Pharmacological modulation of the renin-angiotensin system by mathematical modeling.

Abstract

The renin-angiotensin system (RAS) is one of the most important systems in blood pressure homeostasis and pathogenesis of cardiovascular-renal diseases. When blood volume goes down, juxtaglomerular cells in the kidneys secrete renin. Renin stimulates the production of angiotensin I (Ang I), which is then converted to angiotensin II (Ang II). Angiotensin II causes blood vessels to constrict, resulting in increased blood pressure. If the renin angiotensin system is over active, blood pressure will be too high. Most hypotensive drugs are designed to block this system at different points in the pathway. In this study, we developed a mathematical model of the renin-angiotensin system to emulate the response of the renin-angiotensin system in humans. This model consists of a set of differential equations.

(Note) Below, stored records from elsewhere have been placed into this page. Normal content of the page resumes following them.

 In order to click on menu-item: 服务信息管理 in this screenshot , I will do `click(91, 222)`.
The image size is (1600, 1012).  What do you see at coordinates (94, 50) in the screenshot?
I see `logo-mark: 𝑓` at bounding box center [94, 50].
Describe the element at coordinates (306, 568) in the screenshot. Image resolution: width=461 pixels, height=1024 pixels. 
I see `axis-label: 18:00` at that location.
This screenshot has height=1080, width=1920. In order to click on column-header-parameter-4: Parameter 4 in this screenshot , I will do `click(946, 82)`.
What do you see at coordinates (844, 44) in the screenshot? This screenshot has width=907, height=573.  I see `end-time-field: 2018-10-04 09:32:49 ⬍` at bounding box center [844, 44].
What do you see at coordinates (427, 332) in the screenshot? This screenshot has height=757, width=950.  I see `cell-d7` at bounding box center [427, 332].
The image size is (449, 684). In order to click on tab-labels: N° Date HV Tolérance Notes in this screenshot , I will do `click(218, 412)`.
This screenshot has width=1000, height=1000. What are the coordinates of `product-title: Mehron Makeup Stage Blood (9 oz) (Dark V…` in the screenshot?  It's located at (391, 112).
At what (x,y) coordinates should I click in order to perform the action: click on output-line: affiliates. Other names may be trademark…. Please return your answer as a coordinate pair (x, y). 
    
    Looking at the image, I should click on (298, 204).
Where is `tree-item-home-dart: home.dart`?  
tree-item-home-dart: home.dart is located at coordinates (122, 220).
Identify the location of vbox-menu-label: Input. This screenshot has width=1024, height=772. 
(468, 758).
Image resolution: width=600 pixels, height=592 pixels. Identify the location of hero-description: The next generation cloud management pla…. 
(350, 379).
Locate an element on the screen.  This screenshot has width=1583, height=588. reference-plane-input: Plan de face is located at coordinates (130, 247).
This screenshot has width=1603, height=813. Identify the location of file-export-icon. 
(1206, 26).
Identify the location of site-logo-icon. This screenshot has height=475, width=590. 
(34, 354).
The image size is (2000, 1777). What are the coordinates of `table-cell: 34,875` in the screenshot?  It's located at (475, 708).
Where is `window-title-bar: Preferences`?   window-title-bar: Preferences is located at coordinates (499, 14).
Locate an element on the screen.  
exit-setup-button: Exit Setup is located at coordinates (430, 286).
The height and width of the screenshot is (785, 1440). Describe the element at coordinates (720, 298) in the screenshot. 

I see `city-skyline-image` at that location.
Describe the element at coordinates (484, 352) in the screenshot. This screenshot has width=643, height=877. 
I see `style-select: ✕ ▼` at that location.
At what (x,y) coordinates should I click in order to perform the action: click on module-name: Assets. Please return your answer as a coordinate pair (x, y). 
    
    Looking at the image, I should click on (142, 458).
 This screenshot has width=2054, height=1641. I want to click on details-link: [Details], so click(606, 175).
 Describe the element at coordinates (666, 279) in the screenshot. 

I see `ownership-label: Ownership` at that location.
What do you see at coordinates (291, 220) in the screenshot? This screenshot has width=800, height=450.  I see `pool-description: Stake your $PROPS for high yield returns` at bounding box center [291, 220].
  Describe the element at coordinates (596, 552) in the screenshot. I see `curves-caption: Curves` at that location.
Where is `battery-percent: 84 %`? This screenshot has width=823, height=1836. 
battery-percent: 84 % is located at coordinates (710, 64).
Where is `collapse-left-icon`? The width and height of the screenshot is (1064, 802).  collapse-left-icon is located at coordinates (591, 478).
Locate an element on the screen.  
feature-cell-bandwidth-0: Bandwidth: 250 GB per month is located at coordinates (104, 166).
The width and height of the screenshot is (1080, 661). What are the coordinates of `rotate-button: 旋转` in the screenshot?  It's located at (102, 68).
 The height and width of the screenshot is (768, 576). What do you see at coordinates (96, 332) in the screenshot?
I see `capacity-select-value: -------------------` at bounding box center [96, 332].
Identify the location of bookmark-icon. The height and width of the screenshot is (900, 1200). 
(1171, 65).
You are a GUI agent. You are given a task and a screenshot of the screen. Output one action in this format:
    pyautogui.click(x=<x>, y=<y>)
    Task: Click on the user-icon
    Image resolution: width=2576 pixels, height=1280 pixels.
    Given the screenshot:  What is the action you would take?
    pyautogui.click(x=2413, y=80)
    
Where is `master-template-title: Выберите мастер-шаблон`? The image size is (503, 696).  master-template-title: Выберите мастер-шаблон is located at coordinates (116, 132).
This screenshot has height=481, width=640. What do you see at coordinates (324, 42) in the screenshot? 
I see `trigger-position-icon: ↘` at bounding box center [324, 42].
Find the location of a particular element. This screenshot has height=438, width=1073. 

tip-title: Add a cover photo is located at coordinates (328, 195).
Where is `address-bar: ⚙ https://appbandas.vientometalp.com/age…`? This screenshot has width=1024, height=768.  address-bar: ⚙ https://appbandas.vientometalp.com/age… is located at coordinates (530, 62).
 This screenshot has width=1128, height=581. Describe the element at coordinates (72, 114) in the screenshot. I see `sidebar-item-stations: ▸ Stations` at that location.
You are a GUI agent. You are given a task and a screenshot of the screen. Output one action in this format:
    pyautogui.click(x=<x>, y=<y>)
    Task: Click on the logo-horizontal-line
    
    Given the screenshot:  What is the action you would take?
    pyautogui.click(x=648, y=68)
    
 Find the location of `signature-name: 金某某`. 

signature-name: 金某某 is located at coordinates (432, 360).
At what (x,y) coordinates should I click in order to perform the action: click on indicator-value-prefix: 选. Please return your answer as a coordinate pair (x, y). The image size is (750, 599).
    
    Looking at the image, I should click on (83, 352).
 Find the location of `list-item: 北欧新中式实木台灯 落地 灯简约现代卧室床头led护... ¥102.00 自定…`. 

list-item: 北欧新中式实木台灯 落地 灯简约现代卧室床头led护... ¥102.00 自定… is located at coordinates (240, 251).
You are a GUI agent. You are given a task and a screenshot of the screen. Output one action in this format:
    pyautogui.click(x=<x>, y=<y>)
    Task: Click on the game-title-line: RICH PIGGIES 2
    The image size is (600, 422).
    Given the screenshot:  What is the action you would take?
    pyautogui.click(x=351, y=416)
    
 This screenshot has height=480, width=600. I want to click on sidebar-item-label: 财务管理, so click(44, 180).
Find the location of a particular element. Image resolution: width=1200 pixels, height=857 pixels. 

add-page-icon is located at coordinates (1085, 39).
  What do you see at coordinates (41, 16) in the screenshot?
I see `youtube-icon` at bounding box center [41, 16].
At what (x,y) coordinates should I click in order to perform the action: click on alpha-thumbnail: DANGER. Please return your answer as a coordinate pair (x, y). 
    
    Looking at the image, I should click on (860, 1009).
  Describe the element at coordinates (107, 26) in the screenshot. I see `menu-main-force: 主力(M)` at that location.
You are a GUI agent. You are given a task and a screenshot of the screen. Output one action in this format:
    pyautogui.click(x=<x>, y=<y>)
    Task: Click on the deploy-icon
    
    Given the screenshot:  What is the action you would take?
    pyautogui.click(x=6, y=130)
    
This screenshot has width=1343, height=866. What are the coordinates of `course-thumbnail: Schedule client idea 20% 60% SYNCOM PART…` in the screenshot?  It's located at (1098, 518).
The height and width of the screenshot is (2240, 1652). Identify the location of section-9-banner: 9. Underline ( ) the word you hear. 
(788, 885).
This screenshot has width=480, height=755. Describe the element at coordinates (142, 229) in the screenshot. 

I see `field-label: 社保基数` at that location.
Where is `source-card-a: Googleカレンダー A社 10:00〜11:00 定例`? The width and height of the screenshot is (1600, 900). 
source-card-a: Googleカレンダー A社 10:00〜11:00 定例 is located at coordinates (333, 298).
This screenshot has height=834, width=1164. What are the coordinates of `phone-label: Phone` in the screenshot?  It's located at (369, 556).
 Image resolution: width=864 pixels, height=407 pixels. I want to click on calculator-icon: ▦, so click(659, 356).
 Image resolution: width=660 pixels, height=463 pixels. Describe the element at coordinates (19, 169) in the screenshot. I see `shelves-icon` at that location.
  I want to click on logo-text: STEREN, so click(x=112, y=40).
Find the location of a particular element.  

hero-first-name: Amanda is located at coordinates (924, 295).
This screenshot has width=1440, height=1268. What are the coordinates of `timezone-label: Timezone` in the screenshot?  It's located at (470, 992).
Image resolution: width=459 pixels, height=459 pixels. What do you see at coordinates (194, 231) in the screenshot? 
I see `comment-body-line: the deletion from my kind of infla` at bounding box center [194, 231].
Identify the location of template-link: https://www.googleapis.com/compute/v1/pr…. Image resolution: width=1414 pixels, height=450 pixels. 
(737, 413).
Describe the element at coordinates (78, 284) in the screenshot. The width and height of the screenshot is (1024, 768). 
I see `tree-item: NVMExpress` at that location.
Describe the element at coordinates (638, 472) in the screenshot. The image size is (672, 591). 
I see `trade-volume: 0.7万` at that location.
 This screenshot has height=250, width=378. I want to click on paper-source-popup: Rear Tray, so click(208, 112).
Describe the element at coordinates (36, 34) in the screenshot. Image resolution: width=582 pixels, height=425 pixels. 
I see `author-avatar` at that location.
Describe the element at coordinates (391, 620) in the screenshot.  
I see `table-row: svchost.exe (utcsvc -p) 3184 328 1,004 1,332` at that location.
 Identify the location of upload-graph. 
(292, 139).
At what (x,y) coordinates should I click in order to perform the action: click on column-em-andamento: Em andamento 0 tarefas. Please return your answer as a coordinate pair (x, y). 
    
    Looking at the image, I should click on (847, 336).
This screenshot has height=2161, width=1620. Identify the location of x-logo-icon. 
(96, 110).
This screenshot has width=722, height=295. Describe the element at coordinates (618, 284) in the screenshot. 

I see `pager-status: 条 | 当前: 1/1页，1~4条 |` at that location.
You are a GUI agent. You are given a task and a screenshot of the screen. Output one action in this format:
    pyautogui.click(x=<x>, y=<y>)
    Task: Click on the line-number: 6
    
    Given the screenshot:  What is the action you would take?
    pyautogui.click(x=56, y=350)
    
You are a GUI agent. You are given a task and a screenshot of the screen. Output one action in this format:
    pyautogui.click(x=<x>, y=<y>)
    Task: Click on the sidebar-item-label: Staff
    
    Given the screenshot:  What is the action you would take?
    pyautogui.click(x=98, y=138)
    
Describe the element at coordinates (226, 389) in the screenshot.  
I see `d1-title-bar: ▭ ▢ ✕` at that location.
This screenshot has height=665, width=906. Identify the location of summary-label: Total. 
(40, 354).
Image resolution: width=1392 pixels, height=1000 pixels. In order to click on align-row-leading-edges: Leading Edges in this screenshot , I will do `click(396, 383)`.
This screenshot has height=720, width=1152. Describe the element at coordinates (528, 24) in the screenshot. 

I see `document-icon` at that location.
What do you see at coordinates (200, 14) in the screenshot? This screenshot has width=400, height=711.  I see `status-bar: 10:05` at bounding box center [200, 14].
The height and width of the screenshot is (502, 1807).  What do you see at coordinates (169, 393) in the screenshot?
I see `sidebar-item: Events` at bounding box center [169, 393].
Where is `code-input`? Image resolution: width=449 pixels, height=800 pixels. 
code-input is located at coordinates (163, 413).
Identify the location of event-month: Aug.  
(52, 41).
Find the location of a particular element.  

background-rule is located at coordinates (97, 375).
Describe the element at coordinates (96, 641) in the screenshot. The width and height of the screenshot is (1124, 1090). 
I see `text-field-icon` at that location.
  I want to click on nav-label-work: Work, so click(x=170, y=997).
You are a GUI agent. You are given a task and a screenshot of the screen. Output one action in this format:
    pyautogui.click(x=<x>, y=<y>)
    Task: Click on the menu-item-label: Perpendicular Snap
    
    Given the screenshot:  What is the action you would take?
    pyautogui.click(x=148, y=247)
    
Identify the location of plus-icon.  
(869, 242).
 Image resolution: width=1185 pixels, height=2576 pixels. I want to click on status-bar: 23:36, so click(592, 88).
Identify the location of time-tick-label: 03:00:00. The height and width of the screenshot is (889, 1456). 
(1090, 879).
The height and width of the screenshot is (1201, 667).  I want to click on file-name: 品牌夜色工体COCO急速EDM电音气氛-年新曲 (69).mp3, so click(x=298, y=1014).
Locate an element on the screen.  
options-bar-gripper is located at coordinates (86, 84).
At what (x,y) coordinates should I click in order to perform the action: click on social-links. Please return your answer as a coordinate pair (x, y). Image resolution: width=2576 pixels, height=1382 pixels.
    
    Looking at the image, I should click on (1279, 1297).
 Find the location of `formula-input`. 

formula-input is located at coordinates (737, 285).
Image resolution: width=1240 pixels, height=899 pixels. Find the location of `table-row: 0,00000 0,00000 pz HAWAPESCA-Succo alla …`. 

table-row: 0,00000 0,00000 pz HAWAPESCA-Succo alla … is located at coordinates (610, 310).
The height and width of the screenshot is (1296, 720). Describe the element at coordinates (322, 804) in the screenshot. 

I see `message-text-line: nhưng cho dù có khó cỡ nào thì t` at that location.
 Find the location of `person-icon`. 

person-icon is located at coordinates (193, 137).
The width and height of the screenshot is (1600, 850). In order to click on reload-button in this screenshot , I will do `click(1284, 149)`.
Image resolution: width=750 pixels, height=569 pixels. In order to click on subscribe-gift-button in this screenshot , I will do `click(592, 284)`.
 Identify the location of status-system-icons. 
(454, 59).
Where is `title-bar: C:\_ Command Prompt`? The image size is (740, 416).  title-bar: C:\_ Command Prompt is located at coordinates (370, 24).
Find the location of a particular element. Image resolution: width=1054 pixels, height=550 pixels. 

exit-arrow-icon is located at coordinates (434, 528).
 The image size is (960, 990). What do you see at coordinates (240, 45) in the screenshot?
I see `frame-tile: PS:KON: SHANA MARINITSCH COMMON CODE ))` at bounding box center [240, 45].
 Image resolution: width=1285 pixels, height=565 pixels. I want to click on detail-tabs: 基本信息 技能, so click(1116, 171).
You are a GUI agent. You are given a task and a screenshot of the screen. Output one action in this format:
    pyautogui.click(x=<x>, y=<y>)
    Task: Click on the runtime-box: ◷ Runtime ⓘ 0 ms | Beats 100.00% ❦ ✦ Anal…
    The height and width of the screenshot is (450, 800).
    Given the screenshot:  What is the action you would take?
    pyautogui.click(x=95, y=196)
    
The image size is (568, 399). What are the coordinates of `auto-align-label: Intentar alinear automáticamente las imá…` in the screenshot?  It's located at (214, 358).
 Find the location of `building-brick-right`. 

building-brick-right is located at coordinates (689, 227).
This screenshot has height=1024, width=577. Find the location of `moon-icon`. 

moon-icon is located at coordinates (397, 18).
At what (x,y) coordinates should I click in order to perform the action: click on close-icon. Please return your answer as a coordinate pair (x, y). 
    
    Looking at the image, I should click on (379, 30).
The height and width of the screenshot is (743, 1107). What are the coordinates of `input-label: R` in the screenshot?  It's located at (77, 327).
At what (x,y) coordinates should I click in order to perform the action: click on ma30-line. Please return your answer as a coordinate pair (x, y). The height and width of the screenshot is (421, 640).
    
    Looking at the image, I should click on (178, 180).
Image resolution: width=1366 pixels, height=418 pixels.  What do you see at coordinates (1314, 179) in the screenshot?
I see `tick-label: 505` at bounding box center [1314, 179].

Special attention is paid to the estimation of all the model parameters from reported experimental data. These equations allow us to model hypertensive and normotensive patients and pharmacotherapeutic approaches to treatment. We show dose-response curves of blood pressure and biochemical components of the renin-angiotensin system. Our results reproduce clinical outcomes. We conclude that mathematical modeling of RAS is a useful approach for gaining insight into the complexities of homeostatic control of arterial pressure and pharmacotherapeutics.